So, let's start from the basic principles. I'd imagine that this technology is made with the explicit intent of being able to ingest any content (photogrammetry, movie assets, etc), that's to say, arbitrary triangle meshes, of whatever complexity and topology. I also would imagine that it would be ok to have some error when rendering them, as long as it's kept around the pixel/sub-pixel level.

A few things seem to be a hard problem in crafting such technology:

1) How to compress the data, so that we can hopefully still fit in the constraints of physical media (bluray) and we can push it through our vertex pipelines.
2) How to LOD.
2b) How to antialias, as we are effectively side-stepping normalmaps under our assumptions (baking detail from highpoly to intermediate cages).
3) How to render pixel-sized geometric details efficiently.
3b) How to do culling.

Of these problems, I would say the one it's hardest to talk about is the compression aspects. This is both a very well researched topic and something that interacts really with the specifics of the whole system in ways that, at least for me, make it impossible to use it as a starting point.

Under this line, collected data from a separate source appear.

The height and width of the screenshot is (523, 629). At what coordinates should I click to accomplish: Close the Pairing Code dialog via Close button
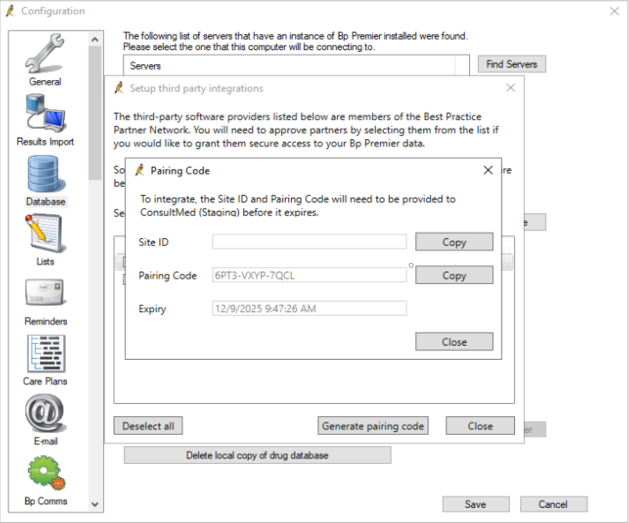coord(454,341)
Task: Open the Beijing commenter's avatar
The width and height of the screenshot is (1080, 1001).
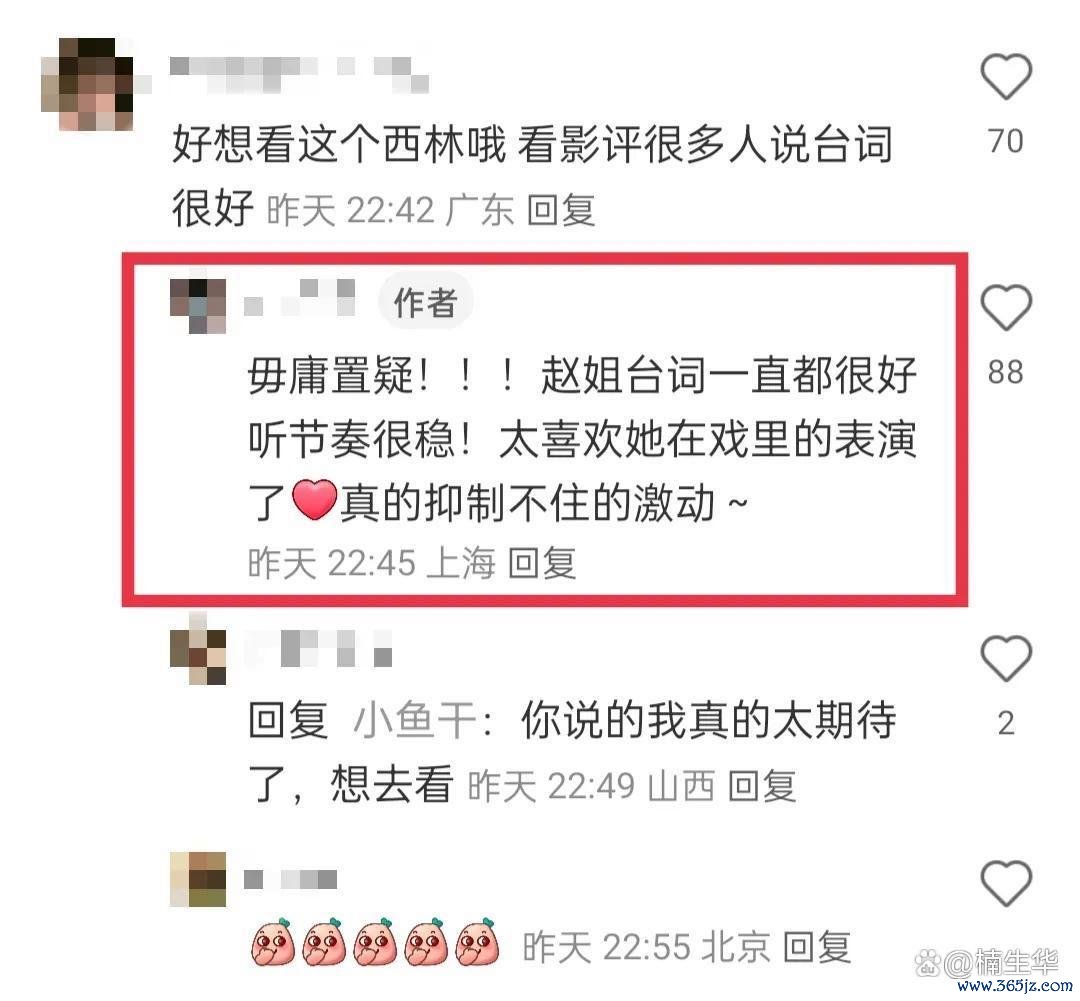Action: pyautogui.click(x=198, y=880)
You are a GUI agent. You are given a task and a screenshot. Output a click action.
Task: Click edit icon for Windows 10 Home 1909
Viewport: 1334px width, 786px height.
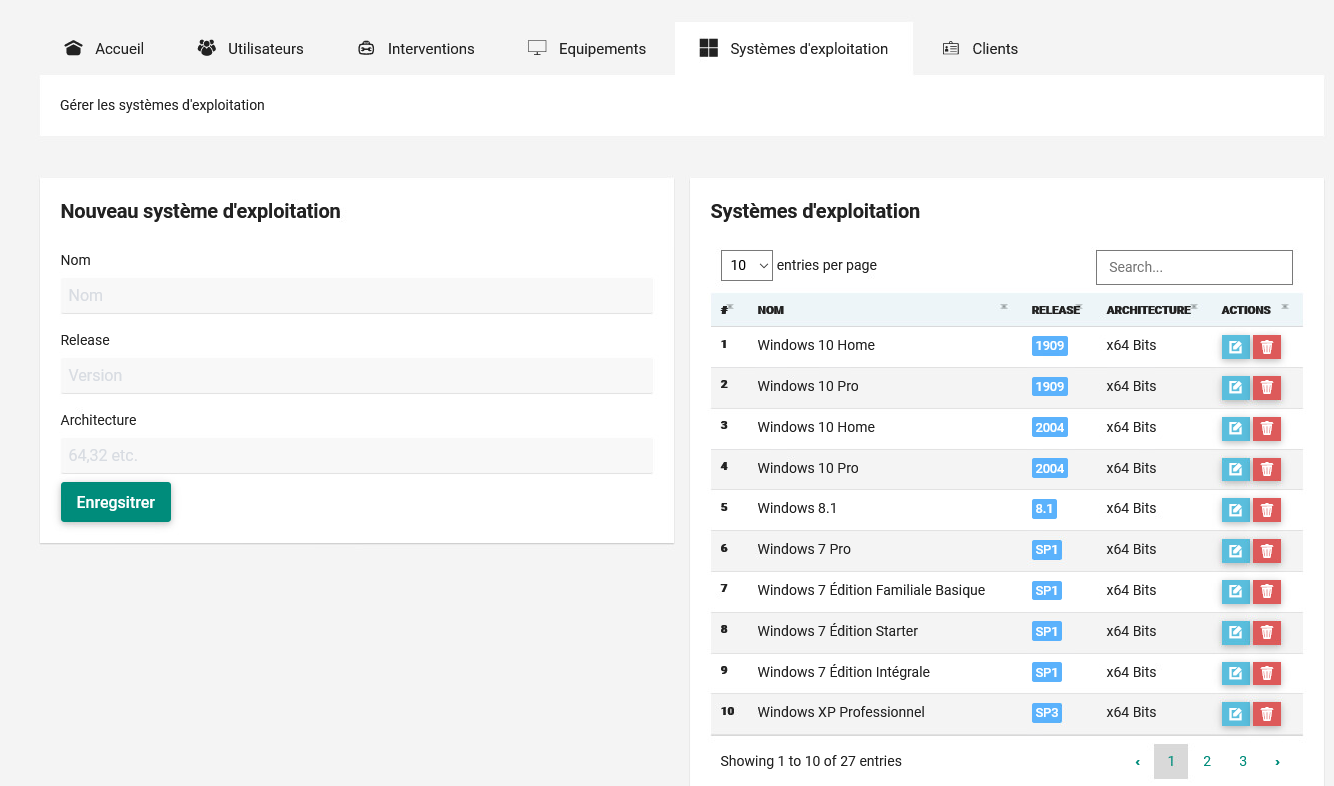pos(1235,347)
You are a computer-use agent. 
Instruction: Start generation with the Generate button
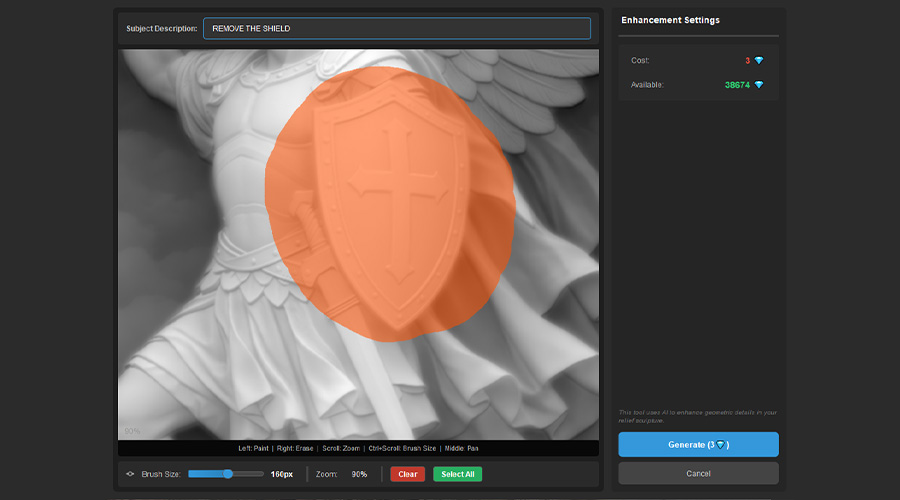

In fact, I'd say that the best approach for this is to start from rendering and work our way up.

Why can't we just use the hardware as is?

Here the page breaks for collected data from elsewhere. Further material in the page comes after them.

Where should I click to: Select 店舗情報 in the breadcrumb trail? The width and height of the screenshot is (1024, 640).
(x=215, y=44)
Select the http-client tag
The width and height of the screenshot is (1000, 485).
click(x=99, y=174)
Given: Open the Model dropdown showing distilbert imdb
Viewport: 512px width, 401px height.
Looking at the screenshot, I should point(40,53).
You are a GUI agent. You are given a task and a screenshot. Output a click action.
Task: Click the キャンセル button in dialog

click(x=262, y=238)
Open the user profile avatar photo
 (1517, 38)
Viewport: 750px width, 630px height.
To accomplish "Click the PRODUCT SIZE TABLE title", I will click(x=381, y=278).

Now, why is it hard to render pixel-sized or subpixel triangles?

Well, it isn't of course, a GPU just does it. But for the longest times GPUs with an almost universal assumption that there is a given pixel-to-triangle ratio (around an average of ten or so pixels per triangle), triangles do work-expansion. And this is really one of these cardinal ideas around which GPUs are balanced, we "expect" a given ratio between vertices and triangles, triangles to non-culled triangles, and finally triangles to pixels.

Many people, including myself, have been suggesting (to various vendors) the idea that such ratios should change (quite like other did, for example, ALU to TEX), but so far, unsuccessfully, and it's not hard to imagine why. We all know that gradients, and thus mipmaps et al, require 2x2 quads of course, so small triangles need to generate lots of partial quads wasting efficiency. Any GPU rendering pixel-size triangles would literally run at 1/4th of the compute efficiency.

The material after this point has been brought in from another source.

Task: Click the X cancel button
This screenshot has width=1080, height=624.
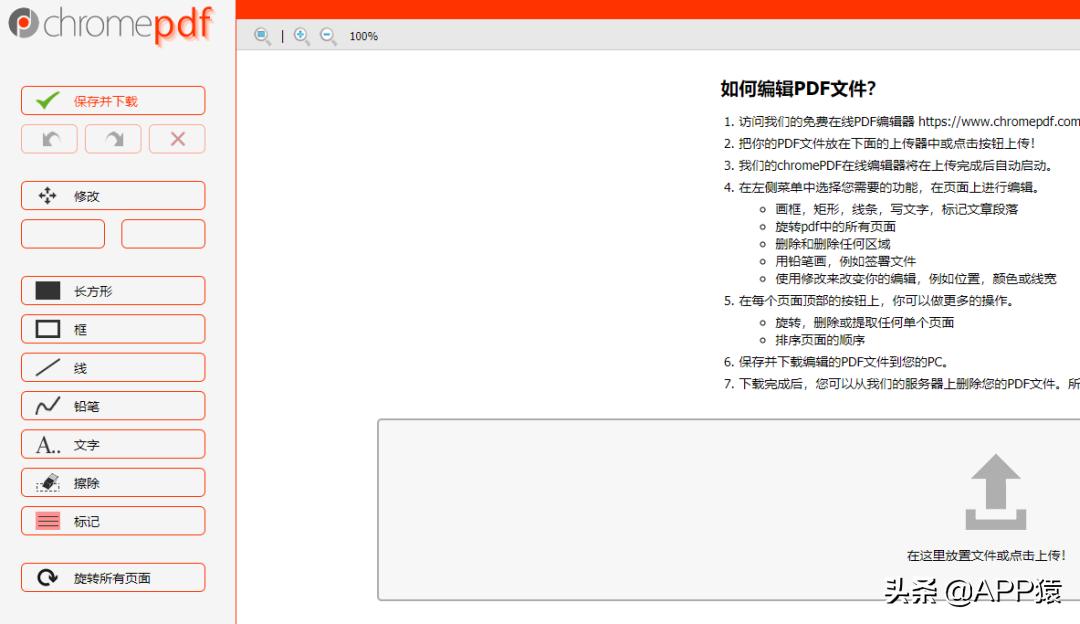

Well, what if we don't need the gradients you ask? And I asked! But hardware people can be lazy. Once you know that you need quads then you can build your texture units to compute addressing in groups of 2x2, all the way down the memory lane. And you can build your work setup to create waves that in the very worst case will have wave_size/4 different triangles, and so on and so forth going "up" the pipeline.

Killing quads seems easy enough, making all the units up and downstream work with 4x more work isn't. In fact one could fundamentally argue that it would never be a good idea, because the raster is there (among other things) to -create- pixel work.
If you have to have one-to-one raster to compute thread ratio, then one can argue that you wouldn't have a fixed function raster but rather some more instructions that do raster-like things for the compute pipeline... Perhaps near the texture units? I wonder how hardware raytracing works... :)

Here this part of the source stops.